### Task instructions
Everything from the line holding "Screen dimensions: 750x1624" through the final line of the records is to be transcribed exactly, except pictures, and nothing beyond that.
*** Opening Material provided ***
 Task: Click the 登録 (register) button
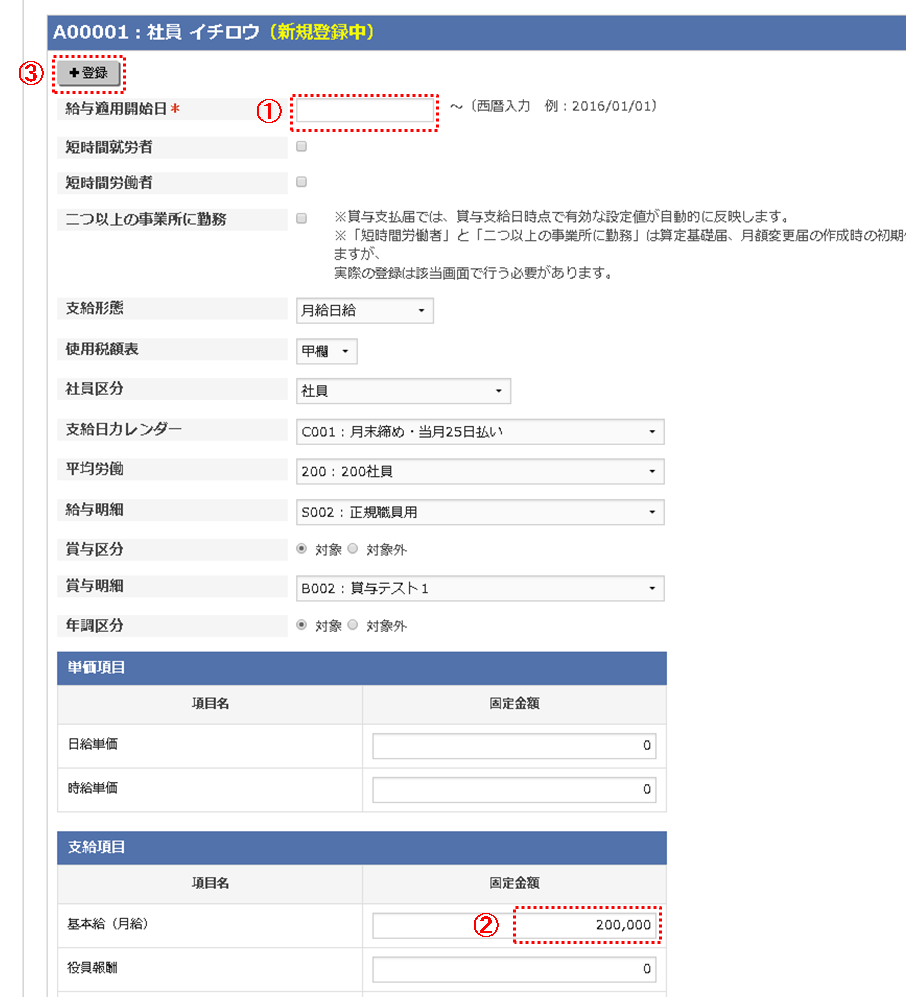(x=88, y=72)
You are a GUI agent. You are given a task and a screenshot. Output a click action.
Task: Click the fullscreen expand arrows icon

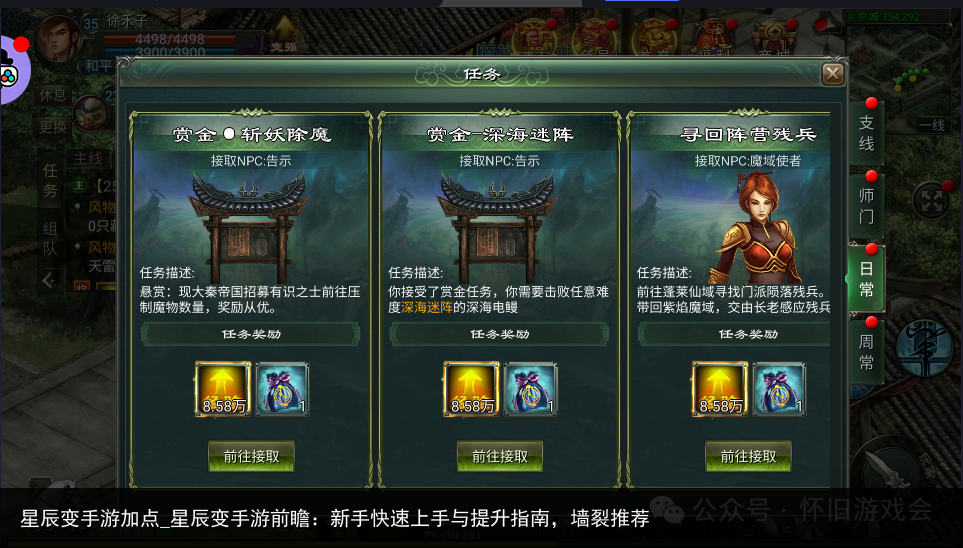(931, 201)

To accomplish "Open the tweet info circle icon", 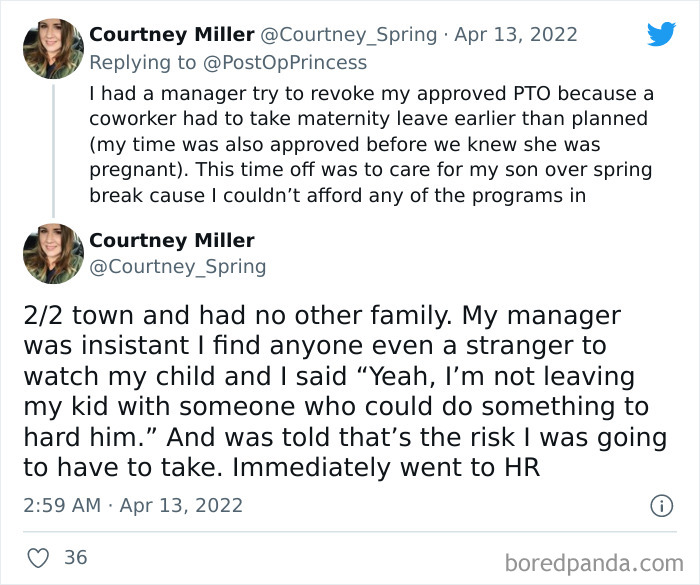I will 661,506.
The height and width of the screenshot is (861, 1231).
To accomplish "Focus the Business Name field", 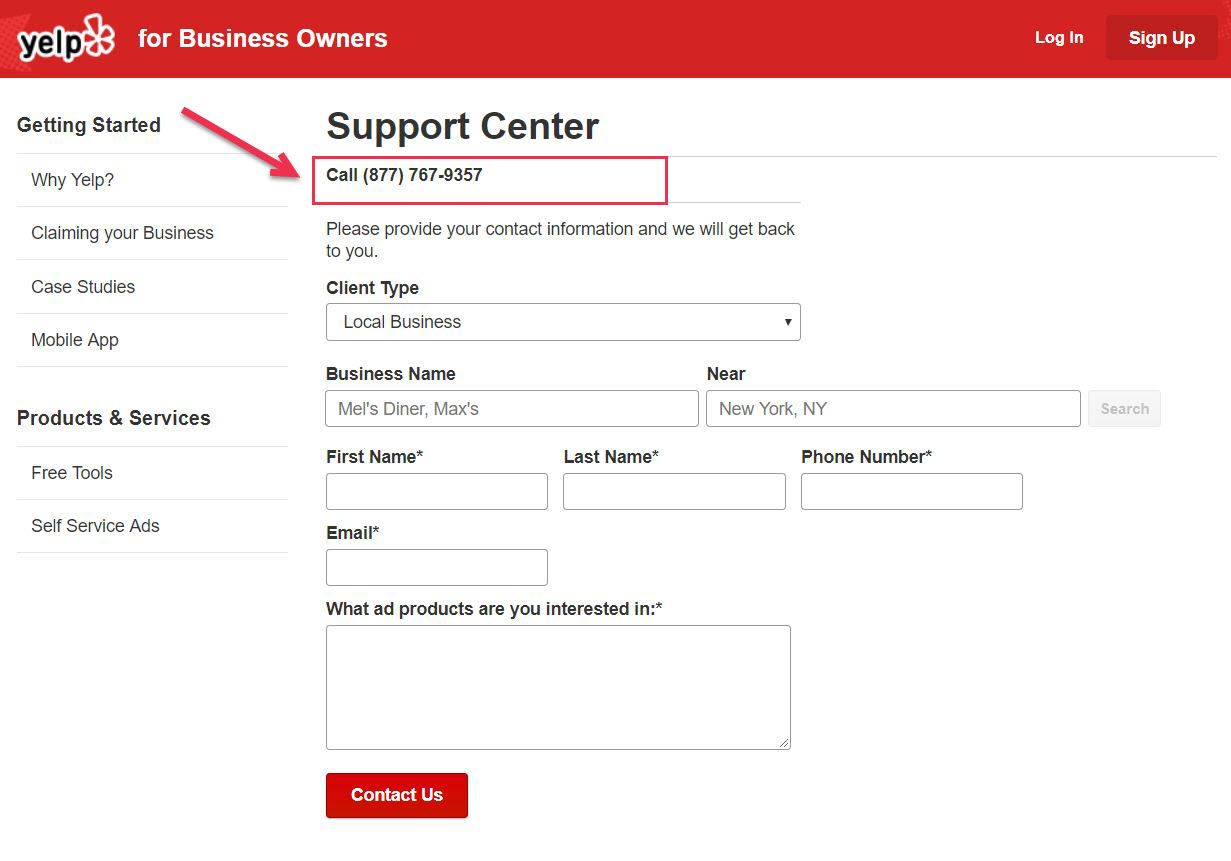I will click(x=511, y=409).
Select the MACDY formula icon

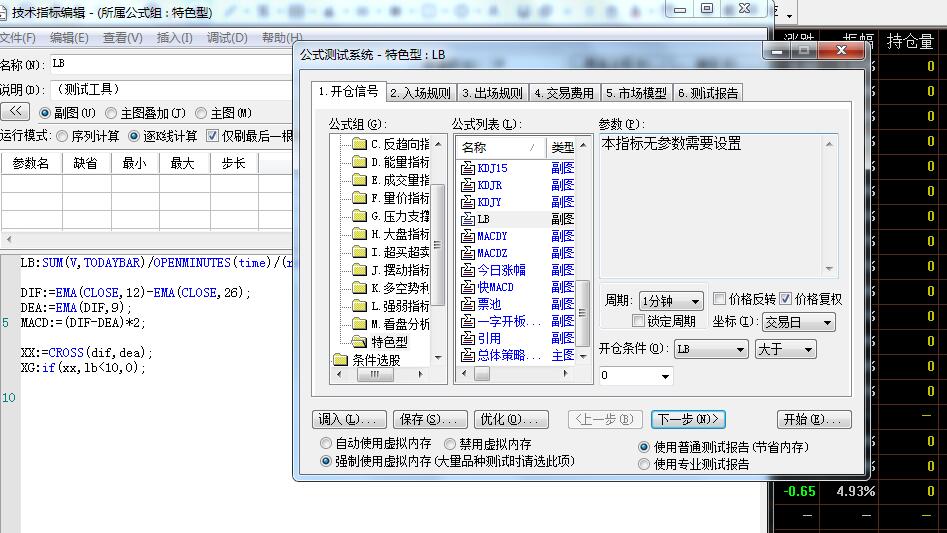[467, 236]
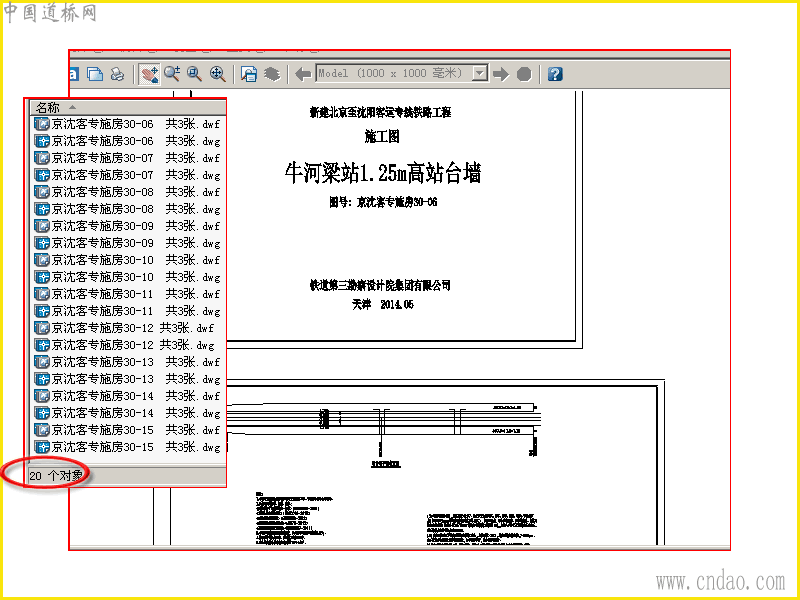Click the title 牛河梁站1.25m高站台墙 in the drawing

(383, 173)
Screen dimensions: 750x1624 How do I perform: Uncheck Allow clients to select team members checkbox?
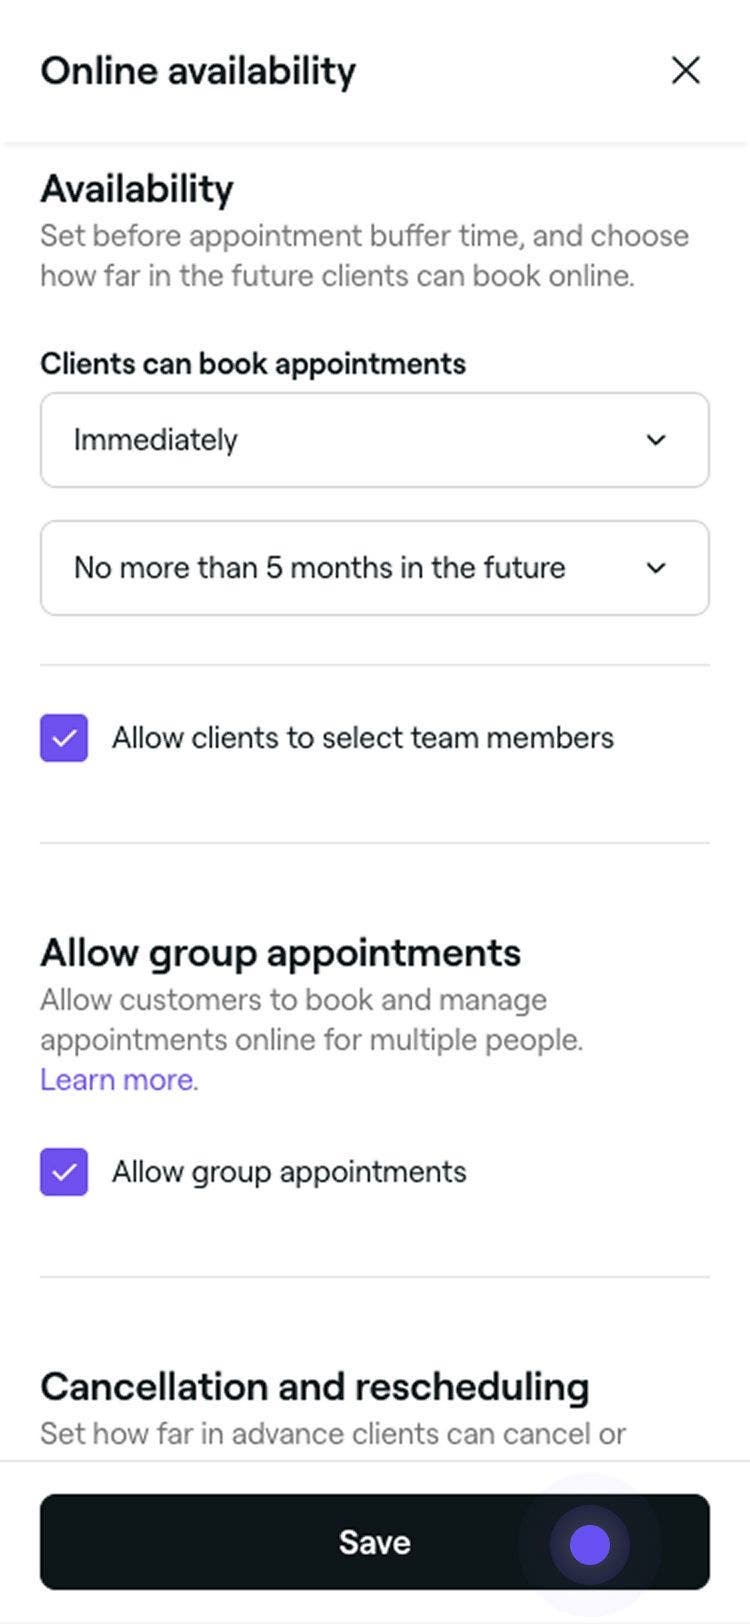tap(64, 738)
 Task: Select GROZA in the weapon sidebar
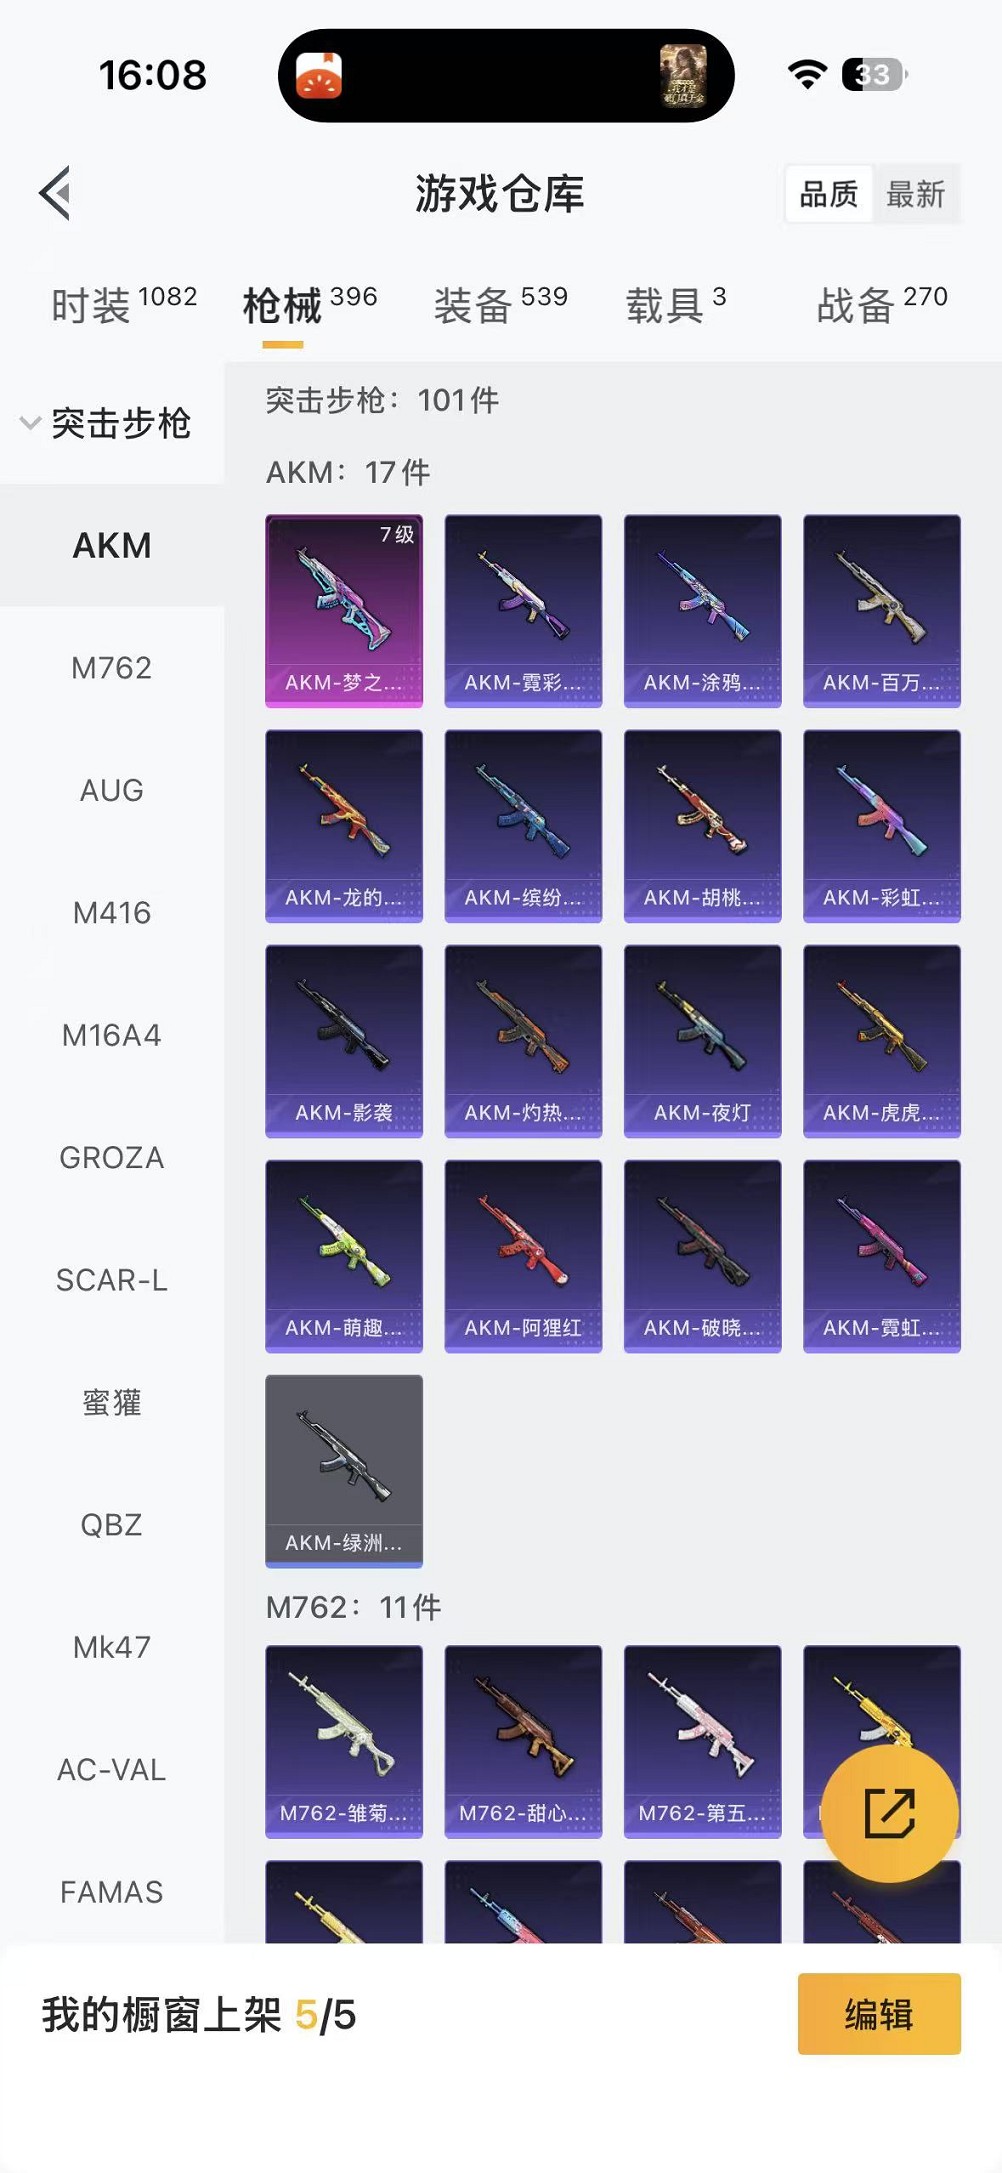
*** Closing Material provided ***
### Response box
Screen dimensions: 750x1624 How do I perform: Uncheck Allow clients to select team members checkbox?
tap(64, 738)
 Task: Select GROZA in the weapon sidebar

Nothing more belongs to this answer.